Cela nécessite la synchronisation des données via des API, évitant ainsi la duplication des bases de données. Ce modèle peut être décliné à différentes échelles, que ce soit pour des consultations locales, sectorielles ou même européennes. L’interopérabilité permettrait aux données de s’échanger de manière fluide, quel que soit le site utilisé pour contribuer, assurant ainsi que toutes les contributions soient analysées au même endroit.
Pour que les applications puissent échanger entre elles, il faut définir un standard commun, ou ontologie, qui spécifie la forme et les attributs des données échangées. Cela permet aux différentes plateformes de comprendre et d’interpréter les données de manière cohérente.
Nos premiers partenaires
Actuellement, nous collaborons avec deux acteurs principaux :

Bordeaux Métropole nous soutient et a financé des études préliminaires.

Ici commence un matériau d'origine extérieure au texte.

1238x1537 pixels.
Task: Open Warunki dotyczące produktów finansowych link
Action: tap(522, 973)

Elle financera également une partie du développement, ce qui nous permettra de créer un pilote cette année pour visualiser l’échange de données entre deux plateformes Decidim.
Startin’Blox, notre partenaire technique, avec qui nous collaborons depuis plusieurs années. Ils sont experts en data space et ont contribué activement au projet TEMS (Trusted European Media Data Space – Espace de données européen de confiance pour les Médias). L’année dernière, ils nous ont aidés sur des aspects techniques et la définition des feuilles de route. Leur expertise sera cruciale pour connecter deux instances Decidim, une première étape avant de relier des technologies différentes et créer un data space plus large.

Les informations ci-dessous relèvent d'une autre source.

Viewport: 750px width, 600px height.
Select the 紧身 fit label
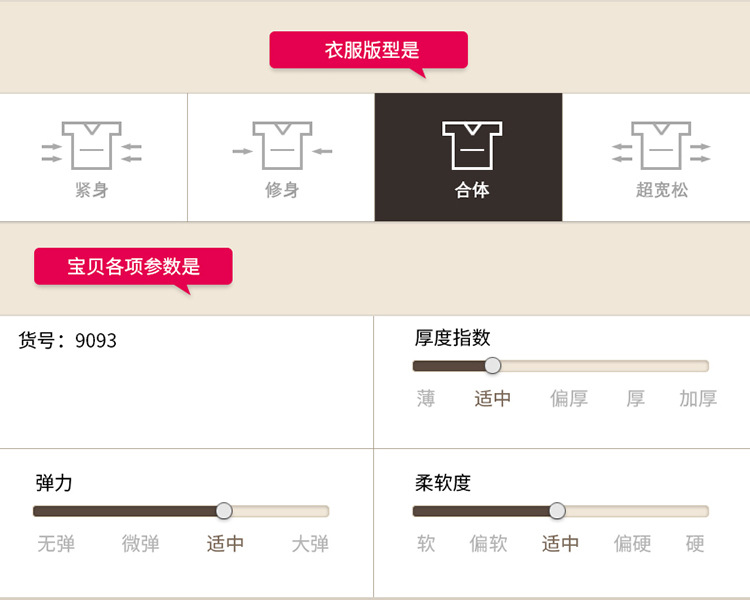coord(91,190)
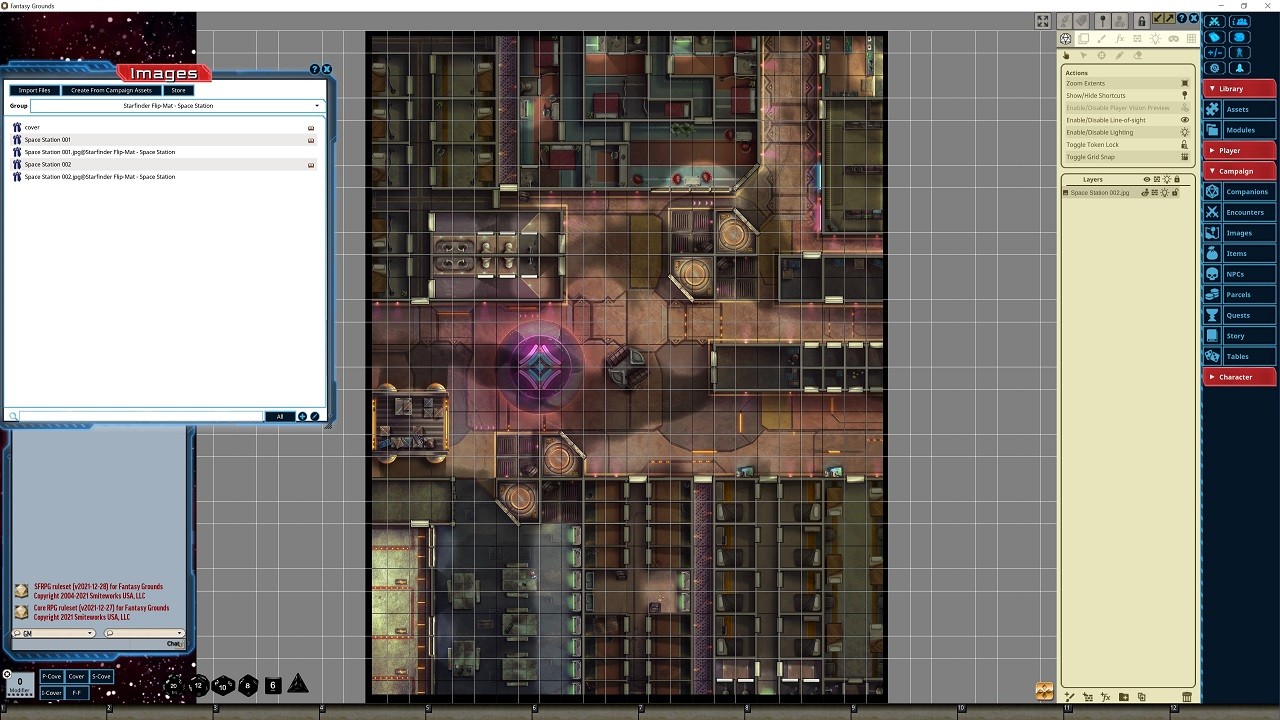
Task: Open the fx effects tab in the image toolbar
Action: click(1120, 38)
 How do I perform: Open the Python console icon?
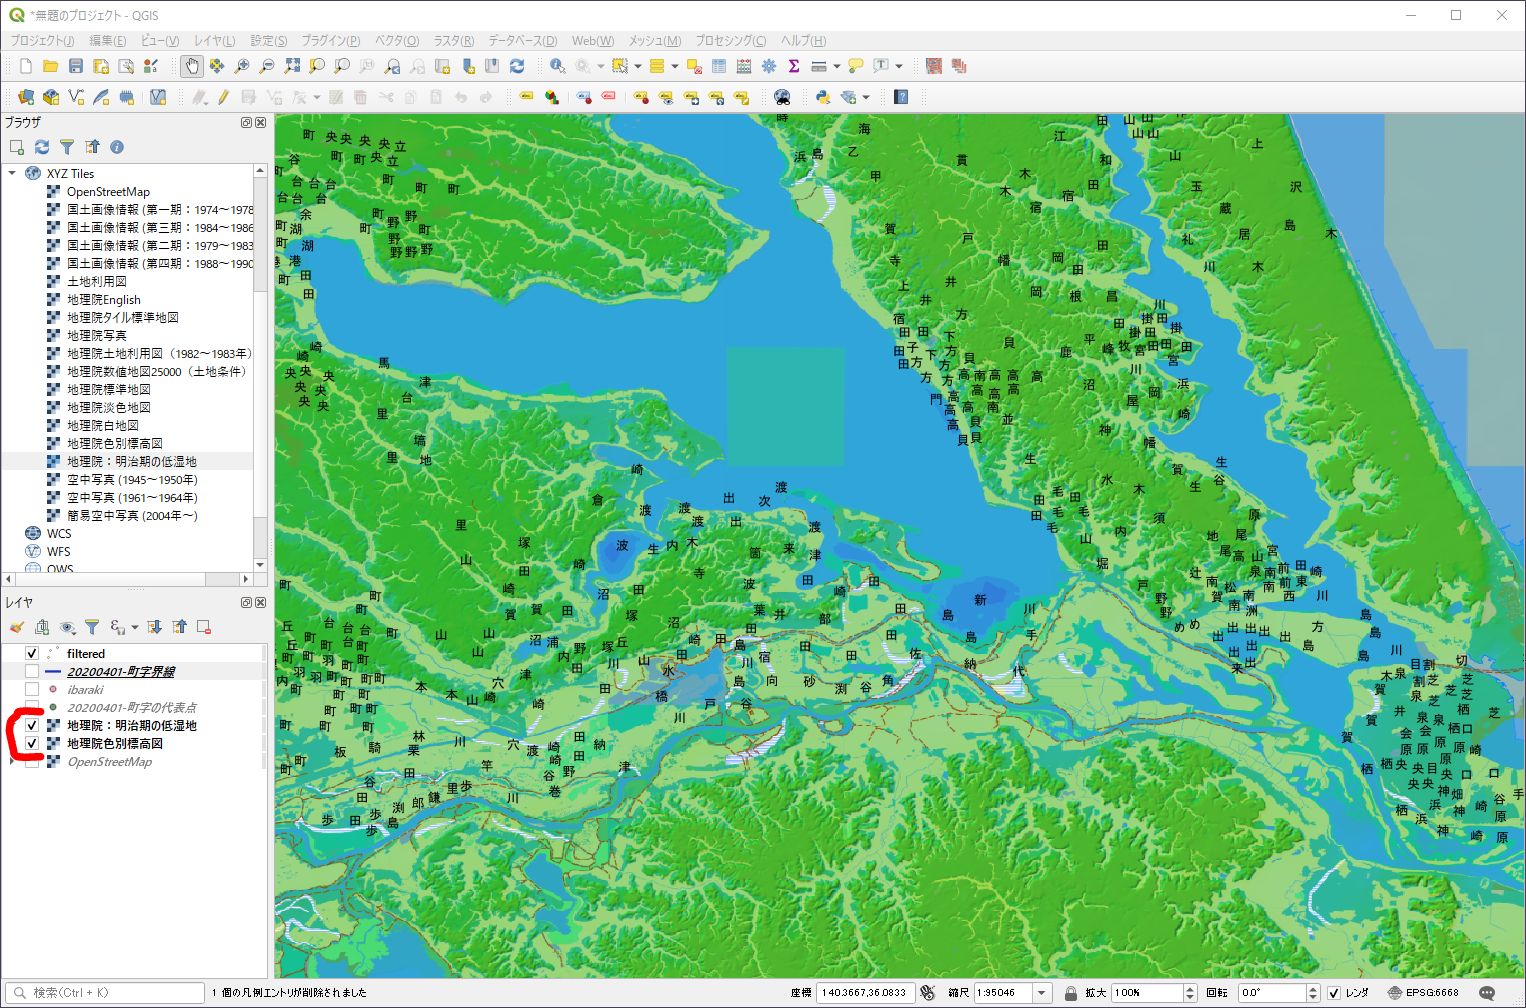(x=822, y=97)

Startin’Blox va fournir un prototype basé sur leur expertise en data space. Leur application tierce interagira avec Decidim, affichera les contributions de Decidim dans un autre espace et permettra des actions utilisateurs qui seront visibles sur Decidim. Ces deux objectifs techniques sont nos priorités pour cette année.
Les prochaines étapes
Nous sommes conscients que ce ne sont que les premières étapes. Pour avancer, nous devons nous entourer de partenaires et définir des ressources ouvertes avec une gouvernance appropriée, car l’interopérabilité repose sur des standards communs. Nous aurons donc de nombreux échanges avec des partenaires potentiels, y compris d’autres collectivités françaises utilisant Decidim ou d’autres plateformes de civic tech, ainsi que des éditeurs de logiciels complémentaires et concurrents. Cela permettra à terme d’interconnecter différentes plateformes et d’échanger des données de manière fluide.
Un tel projet prend du temps, mais nous avons déjà réuni en février une quinzaine d’acteurs différents pour un premier atelier définissant le périmètre d’un data space pour la démocratie. En mars, nous sommes partis de la matière créée pour la confronter à une vingtaine de participants des Rencontres Européennes de la Participation. En avril, nous avons réalisé une série d’interviews avec différents profils correspondant à autant d’utilisateurs potentiels des fonctionnalités interopérables (participants, administrateurs de plateforme, éditeurs, chercheurs…). Le compte-rendu de ces échanges nourrit un document de vision pour le data space de la démocratie, que nous allons publier d’ici l’été.
Notre objectif est d’associer progressivement toutes les personnes intéressées au développement du data space, à la définition des standards et à la mise en place d’une gouvernance ouverte.